In the longer run, a “bi-coastal mass spring mobilization” is planned for New York, San Francisco and Los Angeles on April 9, 2011. Organizers envision actions in the interim that build momentum to the big events, when once again the anti-war movement might put many thousands of peaceful “boots on the ground.” To accomplish this, the scope of organizing must be widened. “A prime component of these mobilizations will be major efforts to include broad new forces from youth to veterans to trade unionists to civil and human rights groups to the Arab, Muslim and other oppressed communities to environmental organizations, social justice and faith-based groups.”
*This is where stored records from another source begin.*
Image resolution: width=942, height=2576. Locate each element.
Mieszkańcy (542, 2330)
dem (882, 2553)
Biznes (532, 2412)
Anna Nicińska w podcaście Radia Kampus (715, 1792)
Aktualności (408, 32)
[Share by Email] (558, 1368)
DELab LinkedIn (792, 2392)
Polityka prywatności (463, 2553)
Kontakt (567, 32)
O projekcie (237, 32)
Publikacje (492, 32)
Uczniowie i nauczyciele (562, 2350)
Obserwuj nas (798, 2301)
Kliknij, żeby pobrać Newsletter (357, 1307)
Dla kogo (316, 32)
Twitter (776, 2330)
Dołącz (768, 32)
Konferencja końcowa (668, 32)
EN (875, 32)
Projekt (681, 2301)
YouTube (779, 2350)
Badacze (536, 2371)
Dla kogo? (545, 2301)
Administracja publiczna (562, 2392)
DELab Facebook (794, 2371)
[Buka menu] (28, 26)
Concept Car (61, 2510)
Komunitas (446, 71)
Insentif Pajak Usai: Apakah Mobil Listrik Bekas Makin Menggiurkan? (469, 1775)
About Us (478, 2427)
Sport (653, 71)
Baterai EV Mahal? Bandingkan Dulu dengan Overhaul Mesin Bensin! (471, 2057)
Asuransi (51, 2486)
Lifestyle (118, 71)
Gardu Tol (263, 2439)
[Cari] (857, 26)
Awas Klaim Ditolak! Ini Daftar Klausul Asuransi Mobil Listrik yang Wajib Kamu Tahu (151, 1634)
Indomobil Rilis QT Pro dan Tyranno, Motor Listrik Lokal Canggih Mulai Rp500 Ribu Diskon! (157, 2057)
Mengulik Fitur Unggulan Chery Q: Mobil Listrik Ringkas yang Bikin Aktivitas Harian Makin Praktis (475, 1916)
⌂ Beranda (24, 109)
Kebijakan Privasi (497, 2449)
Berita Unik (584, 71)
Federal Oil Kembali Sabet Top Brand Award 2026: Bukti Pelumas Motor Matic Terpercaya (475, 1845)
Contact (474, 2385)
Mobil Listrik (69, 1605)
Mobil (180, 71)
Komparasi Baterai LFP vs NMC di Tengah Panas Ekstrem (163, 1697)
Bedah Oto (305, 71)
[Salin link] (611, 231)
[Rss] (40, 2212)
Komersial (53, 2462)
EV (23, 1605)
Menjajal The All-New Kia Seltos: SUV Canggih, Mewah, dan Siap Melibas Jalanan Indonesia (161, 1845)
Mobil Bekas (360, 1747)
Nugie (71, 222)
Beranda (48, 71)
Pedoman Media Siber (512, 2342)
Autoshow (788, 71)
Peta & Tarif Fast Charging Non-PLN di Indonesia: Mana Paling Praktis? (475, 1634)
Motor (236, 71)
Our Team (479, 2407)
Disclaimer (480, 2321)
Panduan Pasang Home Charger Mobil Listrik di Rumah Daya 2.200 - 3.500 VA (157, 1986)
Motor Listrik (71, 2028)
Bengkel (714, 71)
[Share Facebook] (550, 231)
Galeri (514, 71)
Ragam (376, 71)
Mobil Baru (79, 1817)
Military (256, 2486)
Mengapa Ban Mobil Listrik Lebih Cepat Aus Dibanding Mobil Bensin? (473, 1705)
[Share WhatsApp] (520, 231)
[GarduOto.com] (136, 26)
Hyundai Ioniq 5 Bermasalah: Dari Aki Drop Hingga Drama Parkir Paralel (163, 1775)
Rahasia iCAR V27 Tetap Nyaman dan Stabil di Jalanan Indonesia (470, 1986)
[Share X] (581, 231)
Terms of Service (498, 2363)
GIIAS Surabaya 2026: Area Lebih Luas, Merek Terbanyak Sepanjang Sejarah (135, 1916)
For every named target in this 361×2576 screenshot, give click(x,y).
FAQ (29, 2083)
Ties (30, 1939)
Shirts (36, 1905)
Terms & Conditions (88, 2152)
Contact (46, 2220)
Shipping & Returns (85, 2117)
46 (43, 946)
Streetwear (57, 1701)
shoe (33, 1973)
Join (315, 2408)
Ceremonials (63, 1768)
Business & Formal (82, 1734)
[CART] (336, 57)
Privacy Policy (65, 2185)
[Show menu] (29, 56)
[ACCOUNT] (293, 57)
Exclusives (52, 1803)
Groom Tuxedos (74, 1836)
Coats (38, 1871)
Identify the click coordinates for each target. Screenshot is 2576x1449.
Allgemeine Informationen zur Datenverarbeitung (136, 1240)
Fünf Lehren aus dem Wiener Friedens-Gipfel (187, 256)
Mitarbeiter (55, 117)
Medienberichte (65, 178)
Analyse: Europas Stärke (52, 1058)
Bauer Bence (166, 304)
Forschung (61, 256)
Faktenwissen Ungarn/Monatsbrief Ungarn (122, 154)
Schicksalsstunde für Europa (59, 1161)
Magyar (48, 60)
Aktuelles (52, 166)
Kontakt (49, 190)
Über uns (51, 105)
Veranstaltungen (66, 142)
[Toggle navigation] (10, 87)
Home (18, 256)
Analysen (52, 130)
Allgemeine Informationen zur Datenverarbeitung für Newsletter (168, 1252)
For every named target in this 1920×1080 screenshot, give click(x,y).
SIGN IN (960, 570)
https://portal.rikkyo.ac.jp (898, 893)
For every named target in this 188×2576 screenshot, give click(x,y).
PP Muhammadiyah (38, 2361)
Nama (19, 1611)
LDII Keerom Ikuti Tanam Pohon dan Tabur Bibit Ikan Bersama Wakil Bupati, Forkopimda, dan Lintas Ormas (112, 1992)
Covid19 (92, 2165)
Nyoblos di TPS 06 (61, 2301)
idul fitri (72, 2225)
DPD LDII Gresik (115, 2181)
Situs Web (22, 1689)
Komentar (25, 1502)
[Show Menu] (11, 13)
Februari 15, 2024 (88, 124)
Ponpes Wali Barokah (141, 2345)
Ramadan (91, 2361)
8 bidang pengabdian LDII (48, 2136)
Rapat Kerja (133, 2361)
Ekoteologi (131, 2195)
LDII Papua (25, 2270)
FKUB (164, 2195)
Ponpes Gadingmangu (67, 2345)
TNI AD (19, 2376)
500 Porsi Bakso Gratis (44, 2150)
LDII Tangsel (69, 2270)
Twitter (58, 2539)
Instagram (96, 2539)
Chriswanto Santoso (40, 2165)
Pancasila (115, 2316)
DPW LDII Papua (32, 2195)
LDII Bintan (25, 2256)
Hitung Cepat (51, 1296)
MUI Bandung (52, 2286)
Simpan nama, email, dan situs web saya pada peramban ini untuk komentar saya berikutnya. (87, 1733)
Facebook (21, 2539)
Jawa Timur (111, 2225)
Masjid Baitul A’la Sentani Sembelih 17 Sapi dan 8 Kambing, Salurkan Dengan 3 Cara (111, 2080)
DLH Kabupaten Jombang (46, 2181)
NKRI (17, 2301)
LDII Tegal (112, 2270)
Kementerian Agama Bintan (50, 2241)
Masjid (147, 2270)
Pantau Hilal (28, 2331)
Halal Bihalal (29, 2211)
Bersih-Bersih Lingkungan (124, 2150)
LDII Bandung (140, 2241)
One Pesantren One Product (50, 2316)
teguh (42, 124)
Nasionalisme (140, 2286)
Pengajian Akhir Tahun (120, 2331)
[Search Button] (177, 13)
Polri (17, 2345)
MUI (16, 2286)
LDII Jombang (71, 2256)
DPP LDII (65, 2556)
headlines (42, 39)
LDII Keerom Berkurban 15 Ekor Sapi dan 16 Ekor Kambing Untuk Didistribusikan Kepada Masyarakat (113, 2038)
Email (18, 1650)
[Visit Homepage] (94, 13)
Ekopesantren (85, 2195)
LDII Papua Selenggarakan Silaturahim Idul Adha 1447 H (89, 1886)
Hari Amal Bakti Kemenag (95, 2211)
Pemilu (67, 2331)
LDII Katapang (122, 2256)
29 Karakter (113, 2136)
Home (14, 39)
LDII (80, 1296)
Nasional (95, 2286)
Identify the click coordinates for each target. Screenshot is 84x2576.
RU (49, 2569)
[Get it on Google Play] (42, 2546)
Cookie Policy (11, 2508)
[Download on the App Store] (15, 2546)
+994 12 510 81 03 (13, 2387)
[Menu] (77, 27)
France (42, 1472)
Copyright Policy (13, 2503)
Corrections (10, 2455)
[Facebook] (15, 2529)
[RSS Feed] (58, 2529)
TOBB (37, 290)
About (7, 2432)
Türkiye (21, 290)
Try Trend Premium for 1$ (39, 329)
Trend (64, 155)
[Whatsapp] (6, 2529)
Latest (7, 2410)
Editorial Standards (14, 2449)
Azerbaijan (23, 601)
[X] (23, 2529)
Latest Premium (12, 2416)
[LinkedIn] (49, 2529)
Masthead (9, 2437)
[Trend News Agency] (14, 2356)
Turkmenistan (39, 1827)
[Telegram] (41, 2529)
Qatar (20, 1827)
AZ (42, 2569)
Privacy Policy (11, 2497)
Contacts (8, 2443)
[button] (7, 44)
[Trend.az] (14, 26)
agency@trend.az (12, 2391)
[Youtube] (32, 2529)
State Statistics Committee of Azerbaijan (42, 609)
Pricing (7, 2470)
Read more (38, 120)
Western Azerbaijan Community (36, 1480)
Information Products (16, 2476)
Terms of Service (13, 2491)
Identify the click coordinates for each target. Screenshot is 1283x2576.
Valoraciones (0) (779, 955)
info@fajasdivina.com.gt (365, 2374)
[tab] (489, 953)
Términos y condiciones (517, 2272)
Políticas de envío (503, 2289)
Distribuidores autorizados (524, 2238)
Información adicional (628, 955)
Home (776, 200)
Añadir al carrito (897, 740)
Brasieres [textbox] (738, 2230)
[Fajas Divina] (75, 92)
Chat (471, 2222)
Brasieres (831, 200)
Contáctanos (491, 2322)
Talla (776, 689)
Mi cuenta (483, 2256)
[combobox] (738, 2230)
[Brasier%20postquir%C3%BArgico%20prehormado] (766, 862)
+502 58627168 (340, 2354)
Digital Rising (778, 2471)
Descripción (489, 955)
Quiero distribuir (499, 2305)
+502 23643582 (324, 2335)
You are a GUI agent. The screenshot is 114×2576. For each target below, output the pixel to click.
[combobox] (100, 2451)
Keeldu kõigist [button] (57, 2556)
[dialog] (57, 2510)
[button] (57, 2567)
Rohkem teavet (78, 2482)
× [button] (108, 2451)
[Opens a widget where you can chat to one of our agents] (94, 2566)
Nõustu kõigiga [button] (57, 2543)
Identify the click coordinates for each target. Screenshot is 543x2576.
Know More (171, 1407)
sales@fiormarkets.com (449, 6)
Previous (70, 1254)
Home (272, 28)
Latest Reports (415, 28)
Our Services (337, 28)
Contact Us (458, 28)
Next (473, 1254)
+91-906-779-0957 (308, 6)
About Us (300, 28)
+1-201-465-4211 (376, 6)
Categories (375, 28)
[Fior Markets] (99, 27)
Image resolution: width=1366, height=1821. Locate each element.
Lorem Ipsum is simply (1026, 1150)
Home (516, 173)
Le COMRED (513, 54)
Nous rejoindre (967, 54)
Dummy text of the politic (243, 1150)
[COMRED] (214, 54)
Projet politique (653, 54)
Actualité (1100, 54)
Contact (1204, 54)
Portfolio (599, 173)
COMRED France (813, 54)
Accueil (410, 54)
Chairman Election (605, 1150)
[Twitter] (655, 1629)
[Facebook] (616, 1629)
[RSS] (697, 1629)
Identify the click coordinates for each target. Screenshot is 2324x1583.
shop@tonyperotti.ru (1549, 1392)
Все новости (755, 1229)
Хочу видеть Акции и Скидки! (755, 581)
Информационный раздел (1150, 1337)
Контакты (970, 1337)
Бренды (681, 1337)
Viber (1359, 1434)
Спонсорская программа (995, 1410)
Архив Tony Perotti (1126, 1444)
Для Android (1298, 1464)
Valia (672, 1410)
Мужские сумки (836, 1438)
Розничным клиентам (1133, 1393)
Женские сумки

In addition to the demand for unconditional withdrawal from Afghanistan, Iraq and Pakistan, the Conference called for:

“The allocation of the trillions spent on wars and corporate bailouts to massive programs for jobs, education, healthcare, housing and the environment. Compensation to be paid to the peoples whose countries the U.S. attacked and occupied for the loss of lives and massive destruction they suffered,” and “Reverse and end all foreclosures. Stop the government attacks on trade unions, civil and democratic rights, and immigrant communities.”

Conferees endorsed a flurry of other “action plans,” from opposition to U.S. military intervention in Africa, to “no war or sanctions against Iran,” to the “immediate freedom” of imprisoned human rights lawyer Lynn Stewart.

U.S. aid to Israel was the most contentious issue to arise at the conference. Israel supporters employed delaying tactics in an attempt to derail the Palestine Solidarity Caucus’s proposal for an “end to U.S. aid to Israel—military, economic, and diplomatic. End U.S. support for the Israeli occupation of Palestine and the blockade of Gaza.” Opponents claimed inclusion of the resolution would make it impossible for them to recruit labor activists into anti-war ranks—as if Zionists rule everywhere in the House of Labor. After a series of dilatory maneuvers by the pro-Israel faction, the Conference overwhelmingly endorsed the Palestine Solidarity Caucus position.

Perhaps the most poignant moment of the weekend came when Ralph Poynter read a letter from his companion in struggle for nearly fifty years, Lynne Stewart, who had been part of the conference steering committee. “I have been out of the steering apparatus due to my unavailability,” she wrote. “Serve the people with honesty, kindness and respect. Love the struggle.”